Document excerpt -

I use it mainly to chat and socialize
And also to learn about how to work more efficiently and successfully:
Currently I talk with other works on the forum mturkcrowd.com. It’s a good site with helpful people that share HITs as they pop up, scripts to get certain jobs done faster/easier, and just general discussion and questions about work. They prohibit giving specific details of studies though, as requesters would be unhappy with that.
Popular forums include:
While workers generally thought that evaluations of their own work were fair, the platform lacks a number of features that are important to working conditions: a clear process for contesting unfair evaluations, requirements that negative evaluations of workers are backed up by good reasons, and the ability for workers to also evaluate clients.
A small number of respondents reported negative experiences with requesters’ evaluations of them. However, most respondents thought that clients’ evaluations of them and their work were fair most of the time.
Although there is not a platform-mediated protest process (like there is on Upwork), most workers in this survey who had an issue with work rejection were able to contact requesters directly and resolve the situation most of the time:
I usually email the requester and ask what the issue was. Sometimes I provided the wrong survey code. Sometimes the HIT isn’t set up right and the data doesn’t get collected. We can usually resolve the issue.
It would be better if there was a process integrated in the platform workflow for workers to protest an unfair evaluation. Moreover, it is inherently problematic that Mechanical Turk requesters do not have to give good reasons for leaving negative ratings — or rejecting the work of workers. These ratings stick with workers forever, and affect their ability to get new work.
Requesters on Mechanical Turk can limit their tasks to only a set of workers with certain kinds of ‘qualifications.’ However, the process for granting and revoking qualifications is not always clear to workers.
It can sometimes be confusing to understand … why you can or can’t accept a job, how to earn qualifications.
Because many qualifications are given out directly by requesters, it is up to requesters to clarify (or not) the criteria for a particular qualification:
Regarding qualifications, most are fairly clear cut and it’s easy to understand how you get it. Requesters will post qualification tasks/tests and if you pass you get the qual. But some aren’t clearly marked as qualification tests, so you won’t know until later, and it’s possible to end up missing out on a good qual.
Also, Mechanical Turk itself gives out the Master Qualification — a special qualification that can be used by any requester on the platform to limit who can complete their HITs. Yet, from workers’ perspectives, the criteria for earning this qualification are completely opaque. Many workers mentioned this particular qualification in the survey, including these three comments:
mTurk itself has a Masters qualification which from what I’ve gathered, other workers feel is randomly given out. Masters qualification is supposed to be the most “experienced” and best workers but it seems random.

Data provided -
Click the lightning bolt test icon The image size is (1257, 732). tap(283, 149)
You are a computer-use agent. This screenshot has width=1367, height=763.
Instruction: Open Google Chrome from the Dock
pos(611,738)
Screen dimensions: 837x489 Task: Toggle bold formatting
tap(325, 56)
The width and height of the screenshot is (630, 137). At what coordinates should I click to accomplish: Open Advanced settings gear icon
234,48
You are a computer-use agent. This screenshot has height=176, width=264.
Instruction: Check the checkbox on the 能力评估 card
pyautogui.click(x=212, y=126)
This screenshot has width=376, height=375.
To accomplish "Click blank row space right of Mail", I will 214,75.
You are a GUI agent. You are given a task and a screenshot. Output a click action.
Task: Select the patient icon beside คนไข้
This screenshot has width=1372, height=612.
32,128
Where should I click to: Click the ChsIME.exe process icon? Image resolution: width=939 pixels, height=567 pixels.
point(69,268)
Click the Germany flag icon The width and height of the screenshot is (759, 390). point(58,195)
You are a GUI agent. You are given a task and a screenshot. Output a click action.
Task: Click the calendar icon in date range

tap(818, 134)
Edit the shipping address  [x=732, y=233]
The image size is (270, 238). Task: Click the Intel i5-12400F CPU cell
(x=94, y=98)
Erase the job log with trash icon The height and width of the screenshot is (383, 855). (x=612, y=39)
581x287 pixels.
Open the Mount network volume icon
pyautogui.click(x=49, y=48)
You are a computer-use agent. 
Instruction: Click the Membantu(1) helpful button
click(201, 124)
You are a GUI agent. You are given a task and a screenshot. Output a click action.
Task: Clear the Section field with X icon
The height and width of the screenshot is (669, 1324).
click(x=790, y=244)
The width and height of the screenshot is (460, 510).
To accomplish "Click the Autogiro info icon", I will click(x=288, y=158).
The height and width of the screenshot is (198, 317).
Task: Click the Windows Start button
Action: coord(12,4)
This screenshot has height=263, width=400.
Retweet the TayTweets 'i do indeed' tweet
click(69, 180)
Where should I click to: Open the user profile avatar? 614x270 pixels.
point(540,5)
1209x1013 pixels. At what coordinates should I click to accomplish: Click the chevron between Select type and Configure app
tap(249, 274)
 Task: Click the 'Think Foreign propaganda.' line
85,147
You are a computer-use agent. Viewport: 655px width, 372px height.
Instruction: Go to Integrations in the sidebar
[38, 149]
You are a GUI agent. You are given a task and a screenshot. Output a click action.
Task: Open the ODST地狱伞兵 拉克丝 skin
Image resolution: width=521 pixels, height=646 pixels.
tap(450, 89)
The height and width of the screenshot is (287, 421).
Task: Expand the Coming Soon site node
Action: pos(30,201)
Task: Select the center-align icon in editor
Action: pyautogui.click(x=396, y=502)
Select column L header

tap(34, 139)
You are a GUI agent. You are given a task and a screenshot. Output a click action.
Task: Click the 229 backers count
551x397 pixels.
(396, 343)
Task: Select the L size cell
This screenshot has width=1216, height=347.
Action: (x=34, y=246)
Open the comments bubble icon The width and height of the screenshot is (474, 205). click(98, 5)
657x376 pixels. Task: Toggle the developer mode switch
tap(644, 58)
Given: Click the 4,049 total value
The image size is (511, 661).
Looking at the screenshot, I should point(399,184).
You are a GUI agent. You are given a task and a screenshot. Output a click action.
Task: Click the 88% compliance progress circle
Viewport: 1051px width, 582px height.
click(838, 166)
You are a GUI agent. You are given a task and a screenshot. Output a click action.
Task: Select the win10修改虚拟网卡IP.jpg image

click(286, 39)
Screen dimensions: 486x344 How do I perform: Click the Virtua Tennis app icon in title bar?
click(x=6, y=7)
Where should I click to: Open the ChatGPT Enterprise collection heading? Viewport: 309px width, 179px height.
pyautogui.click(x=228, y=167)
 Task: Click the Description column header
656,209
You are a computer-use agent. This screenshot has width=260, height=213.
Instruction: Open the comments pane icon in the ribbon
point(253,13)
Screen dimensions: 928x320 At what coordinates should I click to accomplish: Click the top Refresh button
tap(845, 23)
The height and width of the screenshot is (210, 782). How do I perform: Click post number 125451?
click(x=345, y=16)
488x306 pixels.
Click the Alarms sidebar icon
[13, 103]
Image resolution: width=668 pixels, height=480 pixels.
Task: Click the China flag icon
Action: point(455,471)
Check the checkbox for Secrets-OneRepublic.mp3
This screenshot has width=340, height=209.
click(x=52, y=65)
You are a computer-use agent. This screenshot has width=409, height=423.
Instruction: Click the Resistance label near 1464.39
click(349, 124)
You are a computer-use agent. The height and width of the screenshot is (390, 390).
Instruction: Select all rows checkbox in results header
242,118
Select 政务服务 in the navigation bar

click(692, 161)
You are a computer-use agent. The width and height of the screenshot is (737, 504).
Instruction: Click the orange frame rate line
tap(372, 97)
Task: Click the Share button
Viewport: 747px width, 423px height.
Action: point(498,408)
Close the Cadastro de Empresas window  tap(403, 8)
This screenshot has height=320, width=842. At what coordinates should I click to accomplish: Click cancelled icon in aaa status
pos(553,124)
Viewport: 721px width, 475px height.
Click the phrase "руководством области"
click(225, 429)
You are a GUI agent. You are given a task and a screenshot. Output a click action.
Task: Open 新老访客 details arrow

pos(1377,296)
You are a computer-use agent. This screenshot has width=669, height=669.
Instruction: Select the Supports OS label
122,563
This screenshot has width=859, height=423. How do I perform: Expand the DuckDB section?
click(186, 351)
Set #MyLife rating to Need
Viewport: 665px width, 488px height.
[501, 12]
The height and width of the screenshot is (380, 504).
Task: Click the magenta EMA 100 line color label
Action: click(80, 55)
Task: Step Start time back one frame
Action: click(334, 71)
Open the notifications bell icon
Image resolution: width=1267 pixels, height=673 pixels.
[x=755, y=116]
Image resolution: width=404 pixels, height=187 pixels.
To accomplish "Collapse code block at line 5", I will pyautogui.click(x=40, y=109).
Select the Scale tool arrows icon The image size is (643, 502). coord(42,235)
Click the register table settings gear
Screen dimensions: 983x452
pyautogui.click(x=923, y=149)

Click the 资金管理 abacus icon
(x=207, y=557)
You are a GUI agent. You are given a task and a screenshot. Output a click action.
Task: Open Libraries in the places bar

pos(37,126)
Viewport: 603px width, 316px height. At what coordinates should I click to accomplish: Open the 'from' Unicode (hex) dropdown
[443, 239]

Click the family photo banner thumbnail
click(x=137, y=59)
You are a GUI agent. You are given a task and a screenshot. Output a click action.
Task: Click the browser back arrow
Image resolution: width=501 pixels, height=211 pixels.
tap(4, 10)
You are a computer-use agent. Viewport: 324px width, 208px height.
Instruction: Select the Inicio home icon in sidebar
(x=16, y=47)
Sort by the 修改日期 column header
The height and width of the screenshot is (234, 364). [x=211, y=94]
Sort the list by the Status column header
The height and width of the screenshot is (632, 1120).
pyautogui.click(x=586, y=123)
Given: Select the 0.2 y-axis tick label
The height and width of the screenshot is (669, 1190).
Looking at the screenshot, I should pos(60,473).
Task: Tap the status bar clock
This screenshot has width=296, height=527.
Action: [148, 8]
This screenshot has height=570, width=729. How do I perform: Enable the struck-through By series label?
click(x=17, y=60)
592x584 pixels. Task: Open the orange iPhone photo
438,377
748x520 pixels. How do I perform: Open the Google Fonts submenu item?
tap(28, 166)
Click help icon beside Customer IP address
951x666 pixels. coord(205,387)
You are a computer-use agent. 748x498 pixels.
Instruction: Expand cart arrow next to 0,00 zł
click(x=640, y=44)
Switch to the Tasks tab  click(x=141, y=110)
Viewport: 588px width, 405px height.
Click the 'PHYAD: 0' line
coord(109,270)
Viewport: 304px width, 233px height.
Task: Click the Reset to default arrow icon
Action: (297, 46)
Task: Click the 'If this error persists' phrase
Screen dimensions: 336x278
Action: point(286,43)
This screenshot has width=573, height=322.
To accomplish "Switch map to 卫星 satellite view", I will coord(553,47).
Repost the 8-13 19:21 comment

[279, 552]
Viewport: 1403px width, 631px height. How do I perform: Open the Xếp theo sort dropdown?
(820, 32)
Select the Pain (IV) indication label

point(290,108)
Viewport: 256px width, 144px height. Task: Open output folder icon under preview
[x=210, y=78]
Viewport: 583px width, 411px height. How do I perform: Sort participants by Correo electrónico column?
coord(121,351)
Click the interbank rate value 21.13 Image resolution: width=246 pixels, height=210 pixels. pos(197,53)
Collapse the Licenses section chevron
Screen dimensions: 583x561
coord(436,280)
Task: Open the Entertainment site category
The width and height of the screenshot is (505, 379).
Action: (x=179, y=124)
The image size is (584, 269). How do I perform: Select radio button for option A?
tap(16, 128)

Parts of the exercise -
- a) Using the Mechanical Turk survey excerpt, decide whether each statement agrees with it. Answer yes or no for each, and quote the deciding words of the excerpt exactly. (i) Most respondents considered clients' evaluations of them fair most of the time. (ii) Mechanical Turk offers a platform-mediated protest process for work rejection. (iii) The forum mturkcrowd.com lets members share specific details of studies.
- b) According to the Mechanical Turk survey excerpt, who gives out the Master Qualification?
- c) Reproduce the passage of the Mechanical Turk survey excerpt that opens with the words containing "It would be" and closes with "clear to workers.".

Exercise responses -
- a)
(i) Yes: "most respondents thought that clients’ evaluations of them and their work were fair most of the time."
(ii) No: "there is not a platform-mediated protest process (like there is on Upwork)"
(iii) No: "They prohibit giving specific details of studies though, as requesters would be unhappy with that."

- b) Mechanical Turk itself gives out the Master Qualification.

- c)
It would be better if there was a process integrated in the platform workflow for workers to protest an unfair evaluation. Moreover, it is inherently problematic that Mechanical Turk requesters do not have to give good reasons for leaving negative ratings — or rejecting the work of workers. These ratings stick with workers forever, and affect their ability to get new work.
Requesters on Mechanical Turk can limit their tasks to only a set of workers with certain kinds of ‘qualifications.’ However, the process for granting and revoking qualifications is not always clear to workers.